[Opening GIVEN PASSAGE section]
Baltimore storyteller Jon Spelman makes debut performance of 'Prostate Dialogues'

Monologue combines story about the performer's battle with prostate cancer with reflections on his own mortality

  • riter/performer Jon Spelman will premiere "The Prostate Dialogues and Tales of the Tellywacker" at the Creative Alliance .
riter/performer Jon Spelman will premiere "The Prostate… (Kenneth K. Lam, Baltimore…)
March 15, 2013|By Mary Carole McCauley, The Baltimore Sun

After Jon Spelman got the bad news, he found himself thinking often and at odd moments about "Moby-Dick."

Perhaps that's because the behemoth that was attacking the Baltimore storyteller was as submerged, unreasoning and unpredictable as any great white whale, and every bit as ferocious.

Spelman knew that like Captain Ahab, the anti-hero of Herman Melville's novel, he would have to hunt his hunter.

He armed himself not just with doctors and surgery and cancer-fighting drugs, but with wit, bravery and a determination to look straight at his own death — whenever it might come.

The result is a monologue called "The Prostate Dialogues and Tales of the Tellywacker," which the 70-year-old Spelman not only wrote but also performs. The play is receiving its world premiere March 22 at the Creative Alliance.

"This was a piece that I might never have done if I still lived in Washington," says Spelman, who moved to Fells Point five years ago with his wife, choreographer Liz Lerman.

"I might not have done it if I'd lived in any other neighborhood. I've heard Baltimore described as more 'real' than Washington in some ways. It's maybe less sophisticated, but rawer and more intimate."

Spelman has been working on the monologue off and on since he was diagnosed with prostate cancer in 2009. A staged reading was held last year at Washington's Theatre J.

Ari Roth, the troupe's artistic director, describes the show as "a truly important exploration of masculinity, mortality, dying and the age-old battle with disease."

"And," Roth adds, "it's very funny."

The first act tracks the disease's progress and Spelman's successful surgery; his doctors now believe he is cancer-free. Audience members eavesdrop on the members of a cancer support group. They also meet the author's neighbors, with whom he discusses his illness while sitting on his front steps.

In the second act, the storyteller explores what literally and figuratively is foreign terrain. A memorable hike with his grown daughter across Spain's El Camino de Santiago sparks the author's recollections of a passage from "Moby-Dick," his encounter with a recalcitrant bull, and what both came to symbolize for Spelman about his male identity.

Washington-area director Jerry Whiddon was so intrigued by "The Prostate Dialogues" that he's donating his services to get the monologue in shape for public performances.

"I thought his play was gutsy," Whiddon says. "I'd never read anything like it. How often do you hear people talk — really talk — about their prostates?"
[Closing GIVEN PASSAGE section]
[Opening SOURCE MATERIAL section]
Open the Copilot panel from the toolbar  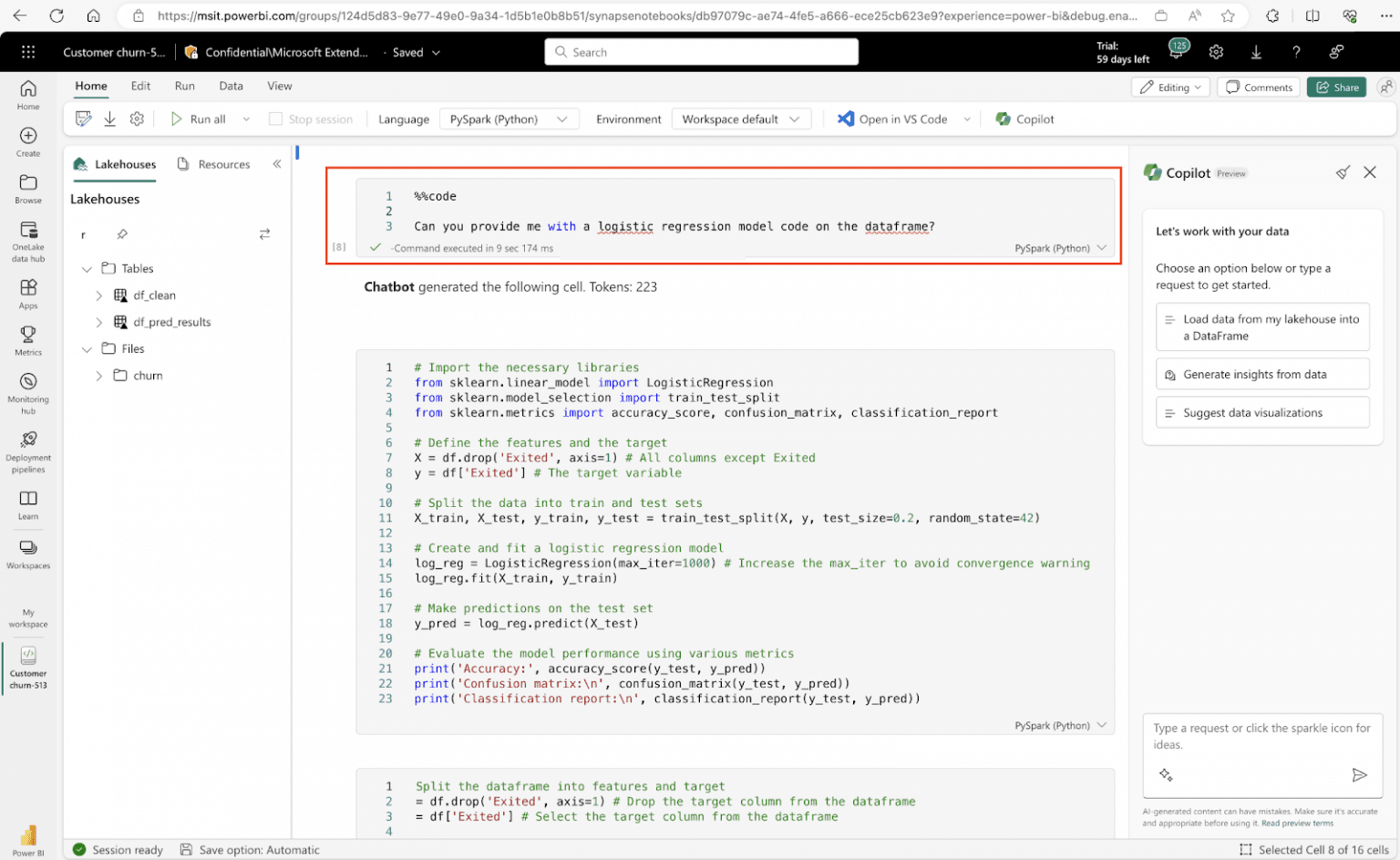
[Closing SOURCE MATERIAL section]
Can you repeat, word for word, the part of the Jon Spelman article that opens with the words containing "The first act" and closes with "his male identity."? The data comes from a separate source, not from the Jon Spelman article.

■ TASK ANSWER:
The first act tracks the disease's progress and Spelman's successful surgery; his doctors now believe he is cancer-free. Audience members eavesdrop on the members of a cancer support group. They also meet the author's neighbors, with whom he discusses his illness while sitting on his front steps.

In the second act, the storyteller explores what literally and figuratively is foreign terrain. A memorable hike with his grown daughter across Spain's El Camino de Santiago sparks the author's recollections of a passage from "Moby-Dick," his encounter with a recalcitrant bull, and what both came to symbolize for Spelman about his male identity.